Through the initiative, the CBN and the Bankers’ Committee aim to ensure Nigerians are empowered with critical information and knowledge necessary to make important financial decisions, enhance economic prosperity and continue to drive poverty reduction across the country.
A statement on the campaign indicated that the apex bank and the Bankers’ Committee would work to ensure Nigerians are empowered with critical information and knowledge necessary to make important financial decisions, enhance economic prosperity and continue to drive poverty reduction across the country.
It noted that the incidents of cyber-crime and other financial frauds usually heightens as the year gradually inches to an end, the partners stated that fraud and cyber security awareness was important in ensuring members of the public are informed on their role in protecting their banking information from fraudulent activities.
Chairman, Financial Literacy and Public Enlightenment Sub-Committee (FLPE), Mr.
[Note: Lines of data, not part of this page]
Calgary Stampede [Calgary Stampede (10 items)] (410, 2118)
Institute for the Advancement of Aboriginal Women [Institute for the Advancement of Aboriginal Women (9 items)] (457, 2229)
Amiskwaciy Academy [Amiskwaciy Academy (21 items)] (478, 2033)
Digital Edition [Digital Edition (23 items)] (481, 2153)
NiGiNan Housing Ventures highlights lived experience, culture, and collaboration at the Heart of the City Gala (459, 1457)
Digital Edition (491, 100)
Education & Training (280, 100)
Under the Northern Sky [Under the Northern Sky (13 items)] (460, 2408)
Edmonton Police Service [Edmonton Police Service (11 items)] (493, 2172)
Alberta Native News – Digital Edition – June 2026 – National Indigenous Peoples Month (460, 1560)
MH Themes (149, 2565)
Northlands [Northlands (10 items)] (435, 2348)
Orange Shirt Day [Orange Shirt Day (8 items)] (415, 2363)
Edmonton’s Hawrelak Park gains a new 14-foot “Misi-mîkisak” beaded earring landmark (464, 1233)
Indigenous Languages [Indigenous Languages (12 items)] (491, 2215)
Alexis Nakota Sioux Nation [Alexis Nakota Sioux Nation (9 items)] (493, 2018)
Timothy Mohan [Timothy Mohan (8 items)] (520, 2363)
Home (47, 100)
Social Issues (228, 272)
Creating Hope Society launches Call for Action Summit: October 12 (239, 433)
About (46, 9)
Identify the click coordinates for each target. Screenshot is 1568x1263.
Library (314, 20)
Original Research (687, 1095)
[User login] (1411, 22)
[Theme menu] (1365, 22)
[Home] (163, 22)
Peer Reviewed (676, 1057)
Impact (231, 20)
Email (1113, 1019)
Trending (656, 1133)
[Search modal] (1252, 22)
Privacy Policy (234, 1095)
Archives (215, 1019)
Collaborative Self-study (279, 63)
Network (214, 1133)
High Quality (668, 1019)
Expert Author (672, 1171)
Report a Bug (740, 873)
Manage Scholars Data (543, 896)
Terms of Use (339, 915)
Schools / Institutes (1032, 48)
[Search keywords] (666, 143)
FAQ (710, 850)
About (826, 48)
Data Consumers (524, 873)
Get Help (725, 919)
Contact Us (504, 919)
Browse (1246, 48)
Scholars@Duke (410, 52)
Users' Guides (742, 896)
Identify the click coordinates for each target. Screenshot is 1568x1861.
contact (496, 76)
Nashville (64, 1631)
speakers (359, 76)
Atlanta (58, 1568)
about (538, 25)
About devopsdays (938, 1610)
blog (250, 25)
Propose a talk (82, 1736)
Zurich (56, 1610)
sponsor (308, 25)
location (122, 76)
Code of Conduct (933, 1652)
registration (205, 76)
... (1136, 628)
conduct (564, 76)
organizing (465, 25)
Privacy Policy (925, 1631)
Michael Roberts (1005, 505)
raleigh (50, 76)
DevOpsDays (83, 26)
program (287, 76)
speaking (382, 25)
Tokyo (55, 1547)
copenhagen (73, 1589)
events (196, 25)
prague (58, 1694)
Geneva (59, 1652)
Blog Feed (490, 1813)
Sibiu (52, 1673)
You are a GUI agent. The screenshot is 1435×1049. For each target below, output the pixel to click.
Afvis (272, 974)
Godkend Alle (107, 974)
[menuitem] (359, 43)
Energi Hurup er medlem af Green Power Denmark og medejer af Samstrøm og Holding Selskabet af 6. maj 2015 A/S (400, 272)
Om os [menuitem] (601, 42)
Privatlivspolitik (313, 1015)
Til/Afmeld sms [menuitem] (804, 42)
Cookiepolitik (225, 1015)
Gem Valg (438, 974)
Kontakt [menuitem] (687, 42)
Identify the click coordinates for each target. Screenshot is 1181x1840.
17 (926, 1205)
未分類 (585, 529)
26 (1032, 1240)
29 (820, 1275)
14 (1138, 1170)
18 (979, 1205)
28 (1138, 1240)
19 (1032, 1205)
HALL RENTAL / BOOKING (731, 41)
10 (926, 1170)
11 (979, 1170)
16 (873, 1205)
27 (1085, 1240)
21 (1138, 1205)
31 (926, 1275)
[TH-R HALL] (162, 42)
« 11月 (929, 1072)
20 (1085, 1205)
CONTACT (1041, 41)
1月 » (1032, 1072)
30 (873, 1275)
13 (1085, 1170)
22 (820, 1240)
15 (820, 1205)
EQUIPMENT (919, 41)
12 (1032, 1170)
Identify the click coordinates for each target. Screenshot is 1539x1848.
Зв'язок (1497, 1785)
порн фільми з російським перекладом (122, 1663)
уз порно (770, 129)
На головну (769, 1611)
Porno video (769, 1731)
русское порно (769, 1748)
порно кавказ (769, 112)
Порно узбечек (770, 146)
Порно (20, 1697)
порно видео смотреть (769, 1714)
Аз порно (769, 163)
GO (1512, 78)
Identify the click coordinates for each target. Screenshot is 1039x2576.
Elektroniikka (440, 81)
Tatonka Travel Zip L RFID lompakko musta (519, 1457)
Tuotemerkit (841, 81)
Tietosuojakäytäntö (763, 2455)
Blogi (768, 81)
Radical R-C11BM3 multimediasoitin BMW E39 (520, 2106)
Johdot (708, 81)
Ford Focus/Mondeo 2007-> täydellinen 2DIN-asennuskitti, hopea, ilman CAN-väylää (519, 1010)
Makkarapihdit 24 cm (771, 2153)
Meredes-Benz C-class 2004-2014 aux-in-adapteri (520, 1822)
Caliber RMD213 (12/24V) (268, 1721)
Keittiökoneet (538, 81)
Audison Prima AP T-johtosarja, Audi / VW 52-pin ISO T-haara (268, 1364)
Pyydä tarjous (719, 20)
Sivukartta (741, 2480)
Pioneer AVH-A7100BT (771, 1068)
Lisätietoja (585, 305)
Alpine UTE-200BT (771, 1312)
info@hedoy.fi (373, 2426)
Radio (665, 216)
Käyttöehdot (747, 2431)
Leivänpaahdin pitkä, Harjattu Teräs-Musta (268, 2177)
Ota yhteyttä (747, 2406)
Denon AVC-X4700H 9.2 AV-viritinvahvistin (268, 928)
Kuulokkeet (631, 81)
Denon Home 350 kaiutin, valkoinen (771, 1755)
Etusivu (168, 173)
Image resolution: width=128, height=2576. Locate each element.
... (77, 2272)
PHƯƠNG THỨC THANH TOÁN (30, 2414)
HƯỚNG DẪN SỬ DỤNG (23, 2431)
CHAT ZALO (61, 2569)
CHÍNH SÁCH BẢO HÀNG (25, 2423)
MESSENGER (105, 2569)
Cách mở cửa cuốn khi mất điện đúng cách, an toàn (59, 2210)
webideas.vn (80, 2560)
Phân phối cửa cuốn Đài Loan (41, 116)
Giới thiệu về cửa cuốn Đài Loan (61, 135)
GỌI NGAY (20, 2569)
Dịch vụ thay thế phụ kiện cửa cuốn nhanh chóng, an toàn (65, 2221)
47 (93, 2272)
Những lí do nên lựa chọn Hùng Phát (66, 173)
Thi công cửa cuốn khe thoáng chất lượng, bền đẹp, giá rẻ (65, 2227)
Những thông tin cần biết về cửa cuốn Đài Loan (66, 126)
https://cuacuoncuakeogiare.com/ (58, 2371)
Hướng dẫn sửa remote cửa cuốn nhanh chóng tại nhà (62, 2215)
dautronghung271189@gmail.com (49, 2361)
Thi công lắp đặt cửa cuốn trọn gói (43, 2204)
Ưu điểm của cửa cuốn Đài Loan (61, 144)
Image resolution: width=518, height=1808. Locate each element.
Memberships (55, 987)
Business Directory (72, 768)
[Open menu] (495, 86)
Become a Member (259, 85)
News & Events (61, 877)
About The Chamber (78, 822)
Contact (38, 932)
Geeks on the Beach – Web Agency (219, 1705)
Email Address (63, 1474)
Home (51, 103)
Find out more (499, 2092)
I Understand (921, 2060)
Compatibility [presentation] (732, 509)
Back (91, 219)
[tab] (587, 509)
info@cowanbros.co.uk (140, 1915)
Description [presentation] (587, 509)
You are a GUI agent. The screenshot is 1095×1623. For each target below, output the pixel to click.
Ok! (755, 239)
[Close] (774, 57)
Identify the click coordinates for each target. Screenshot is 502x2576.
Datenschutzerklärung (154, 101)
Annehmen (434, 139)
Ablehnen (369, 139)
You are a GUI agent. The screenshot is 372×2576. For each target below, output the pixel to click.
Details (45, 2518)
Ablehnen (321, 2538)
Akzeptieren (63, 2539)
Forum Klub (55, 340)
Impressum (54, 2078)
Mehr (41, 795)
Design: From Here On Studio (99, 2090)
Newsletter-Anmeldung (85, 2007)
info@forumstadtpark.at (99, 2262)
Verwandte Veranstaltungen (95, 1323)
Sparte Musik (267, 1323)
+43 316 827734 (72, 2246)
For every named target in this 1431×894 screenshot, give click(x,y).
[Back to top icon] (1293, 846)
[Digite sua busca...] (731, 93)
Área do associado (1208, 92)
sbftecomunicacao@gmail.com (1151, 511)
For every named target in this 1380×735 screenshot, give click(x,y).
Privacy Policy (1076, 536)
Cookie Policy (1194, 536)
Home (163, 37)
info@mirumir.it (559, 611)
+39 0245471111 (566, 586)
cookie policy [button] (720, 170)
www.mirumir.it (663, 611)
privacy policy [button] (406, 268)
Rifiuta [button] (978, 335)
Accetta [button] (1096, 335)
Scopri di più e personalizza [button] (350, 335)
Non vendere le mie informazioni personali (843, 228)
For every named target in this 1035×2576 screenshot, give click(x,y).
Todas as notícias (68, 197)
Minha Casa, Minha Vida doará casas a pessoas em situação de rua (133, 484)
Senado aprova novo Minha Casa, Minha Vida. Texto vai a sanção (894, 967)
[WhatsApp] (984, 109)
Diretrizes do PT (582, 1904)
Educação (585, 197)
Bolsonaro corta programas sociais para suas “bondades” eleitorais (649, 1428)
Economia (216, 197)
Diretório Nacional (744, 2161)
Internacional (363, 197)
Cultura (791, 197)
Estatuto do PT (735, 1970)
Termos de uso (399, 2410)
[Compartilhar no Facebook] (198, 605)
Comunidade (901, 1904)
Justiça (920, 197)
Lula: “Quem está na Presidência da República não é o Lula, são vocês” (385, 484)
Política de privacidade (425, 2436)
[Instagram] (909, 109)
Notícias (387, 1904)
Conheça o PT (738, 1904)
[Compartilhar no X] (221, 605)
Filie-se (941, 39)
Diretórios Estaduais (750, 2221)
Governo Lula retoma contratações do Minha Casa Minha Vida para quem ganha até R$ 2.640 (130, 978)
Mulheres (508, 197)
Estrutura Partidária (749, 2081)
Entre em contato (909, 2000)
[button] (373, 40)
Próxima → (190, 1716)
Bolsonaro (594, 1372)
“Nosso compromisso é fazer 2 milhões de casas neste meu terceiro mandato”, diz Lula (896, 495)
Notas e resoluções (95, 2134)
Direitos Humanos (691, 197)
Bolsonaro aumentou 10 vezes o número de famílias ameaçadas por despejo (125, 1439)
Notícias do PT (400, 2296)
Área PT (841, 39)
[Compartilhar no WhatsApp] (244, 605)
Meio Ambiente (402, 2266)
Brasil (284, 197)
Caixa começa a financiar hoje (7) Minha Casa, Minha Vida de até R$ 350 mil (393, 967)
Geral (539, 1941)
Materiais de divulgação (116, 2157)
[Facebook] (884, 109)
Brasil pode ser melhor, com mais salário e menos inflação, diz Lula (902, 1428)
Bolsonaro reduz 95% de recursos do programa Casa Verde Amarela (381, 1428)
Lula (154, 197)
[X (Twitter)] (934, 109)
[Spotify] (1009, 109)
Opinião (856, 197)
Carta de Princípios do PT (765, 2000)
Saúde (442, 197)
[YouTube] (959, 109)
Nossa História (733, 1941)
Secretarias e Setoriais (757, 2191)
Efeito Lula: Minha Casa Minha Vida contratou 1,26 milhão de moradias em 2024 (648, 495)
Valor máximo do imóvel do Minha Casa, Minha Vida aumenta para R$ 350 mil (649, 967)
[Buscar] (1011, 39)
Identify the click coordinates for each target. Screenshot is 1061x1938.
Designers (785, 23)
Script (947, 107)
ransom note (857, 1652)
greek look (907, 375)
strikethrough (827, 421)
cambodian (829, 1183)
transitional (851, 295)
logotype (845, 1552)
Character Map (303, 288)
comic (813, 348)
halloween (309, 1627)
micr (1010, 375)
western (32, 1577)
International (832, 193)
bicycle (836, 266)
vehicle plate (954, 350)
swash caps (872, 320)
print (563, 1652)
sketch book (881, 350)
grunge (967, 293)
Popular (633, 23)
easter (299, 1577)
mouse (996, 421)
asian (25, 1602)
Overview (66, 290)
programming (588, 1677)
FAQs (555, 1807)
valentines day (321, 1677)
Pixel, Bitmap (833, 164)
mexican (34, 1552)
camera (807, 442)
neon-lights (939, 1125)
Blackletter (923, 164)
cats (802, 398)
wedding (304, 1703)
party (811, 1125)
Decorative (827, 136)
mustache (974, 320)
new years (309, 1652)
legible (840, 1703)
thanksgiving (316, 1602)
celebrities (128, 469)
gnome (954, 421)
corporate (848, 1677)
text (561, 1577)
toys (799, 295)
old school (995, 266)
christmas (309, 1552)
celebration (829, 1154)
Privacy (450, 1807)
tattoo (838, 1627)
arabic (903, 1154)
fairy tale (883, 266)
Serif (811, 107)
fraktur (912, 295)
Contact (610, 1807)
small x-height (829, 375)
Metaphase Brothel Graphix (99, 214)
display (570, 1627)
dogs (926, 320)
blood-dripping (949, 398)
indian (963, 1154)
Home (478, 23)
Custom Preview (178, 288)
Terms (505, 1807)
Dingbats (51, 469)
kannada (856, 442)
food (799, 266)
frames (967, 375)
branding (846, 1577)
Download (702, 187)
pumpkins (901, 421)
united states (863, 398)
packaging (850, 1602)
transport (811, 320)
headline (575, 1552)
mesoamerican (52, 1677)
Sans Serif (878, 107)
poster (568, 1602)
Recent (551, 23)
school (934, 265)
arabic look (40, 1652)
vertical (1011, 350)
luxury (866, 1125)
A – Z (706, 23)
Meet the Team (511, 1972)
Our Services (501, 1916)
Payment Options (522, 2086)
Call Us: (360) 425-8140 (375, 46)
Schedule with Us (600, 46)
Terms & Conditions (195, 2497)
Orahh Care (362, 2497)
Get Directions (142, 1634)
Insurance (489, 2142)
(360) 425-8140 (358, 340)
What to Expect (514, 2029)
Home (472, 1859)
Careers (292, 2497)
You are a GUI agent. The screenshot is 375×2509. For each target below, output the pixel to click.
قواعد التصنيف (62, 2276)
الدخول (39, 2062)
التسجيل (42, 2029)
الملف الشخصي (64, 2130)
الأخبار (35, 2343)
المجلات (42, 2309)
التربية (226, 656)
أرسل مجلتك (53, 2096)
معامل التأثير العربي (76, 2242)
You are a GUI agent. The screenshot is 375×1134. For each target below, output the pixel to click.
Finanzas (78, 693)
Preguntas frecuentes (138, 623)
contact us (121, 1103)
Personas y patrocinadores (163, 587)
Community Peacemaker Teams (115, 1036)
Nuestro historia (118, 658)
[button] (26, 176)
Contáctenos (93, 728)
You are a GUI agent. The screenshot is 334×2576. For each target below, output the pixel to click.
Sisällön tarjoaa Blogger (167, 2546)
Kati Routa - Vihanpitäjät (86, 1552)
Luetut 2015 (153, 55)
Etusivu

Emeka Emuwa said: “Fraudsters and scammers continually devise new ways to deceive the unsuspecting public, usually with the aim of luring them to inadvertently disclose confidential bank information.
“We encourage Nigerians to always be cautious and ignore any text message, phone call, or Email asking to update your bank information, provide sensitive bank details, disclose online banking details, debit card numbers or PIN to anyone”, the banker added
Financial literacy and public enlightenment are key components of the Bankers’ Committee mandate and the pursuit is considered crucial in the financial inclusion drive of the apex bank and deposit money banks and others in the country.